I create large-scale self-portrait drawings using pencil on paper. These drawings are meticulously-rendered, elaborately staged and illustrative works that use dramatic and expressive poses as well as visceral symbolism as a conduit for both personal and universal narratives.
I walk the line between the reality and the artifice of the self-portrait. I do not view self-portraits as mere illustrated recreations of the self; I frequently use my self image as though I were an actor under the affectation of a role. Sometimes I am a stand-in (for the collective of civilization and a participant in the transgressions of humanity), sometimes I am simply playing myself and these works are detachedly recording minute personal stories as though from a journal.

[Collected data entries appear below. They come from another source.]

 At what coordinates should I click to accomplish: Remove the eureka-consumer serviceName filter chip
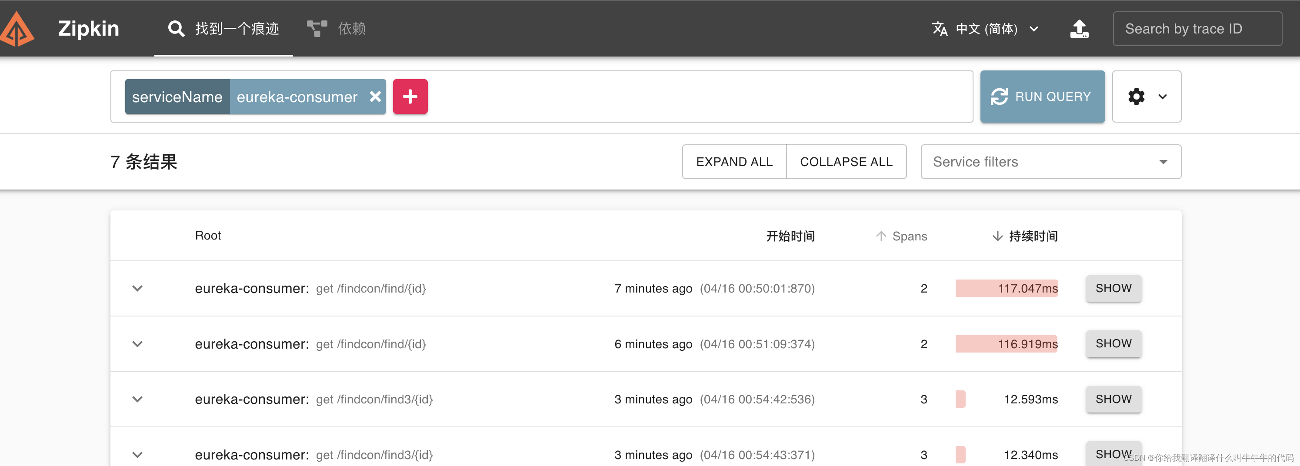pyautogui.click(x=375, y=97)
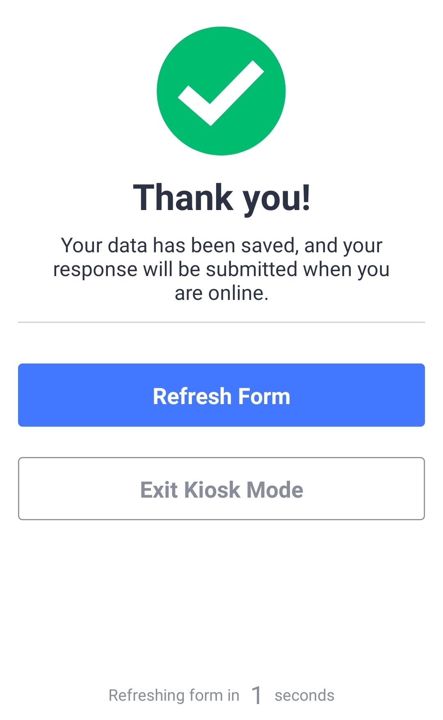
Task: Click the horizontal divider under the message
Action: pyautogui.click(x=222, y=322)
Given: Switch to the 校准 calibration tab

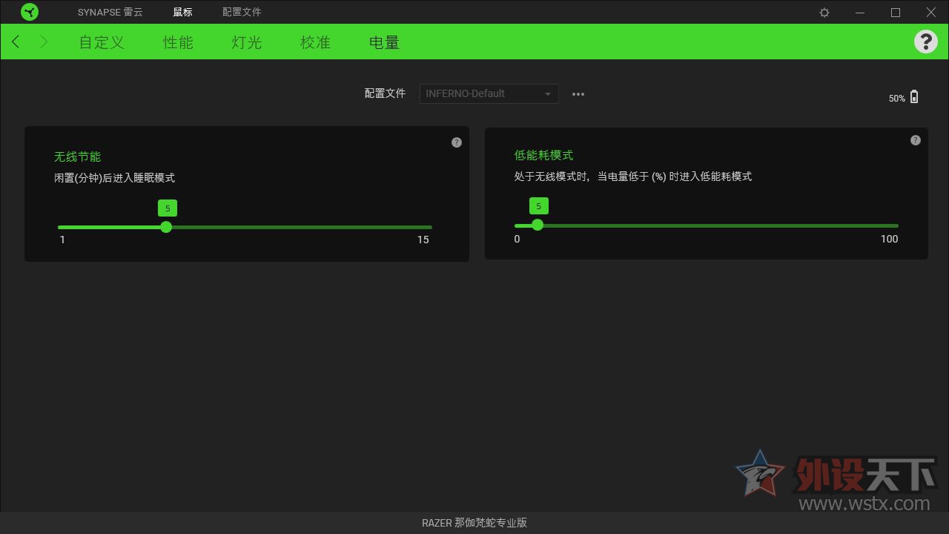Looking at the screenshot, I should [314, 42].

Truthfully, I create my self-portrait drawings out of a compulsion to document and compartmentalize both fleeting thoughts and emerging prescience. Although some of my drawings can be construed as social commentaries, I do not view art as a catalyst for the transformation of society or as having the ability in itself to make social change. Rather I see art as a reflection of society which we can use as a means to identify and delineate our own beliefs and views, our own stories, and personal histories. By using the traditional medium of pencils on paper, I purposefully disengage from technology to find a more fundamental and corporeal means to explore private subjects and thoughts; by the use of the self-portrait, I am seeking a candid and sometimes awkward intimacy with my drawings.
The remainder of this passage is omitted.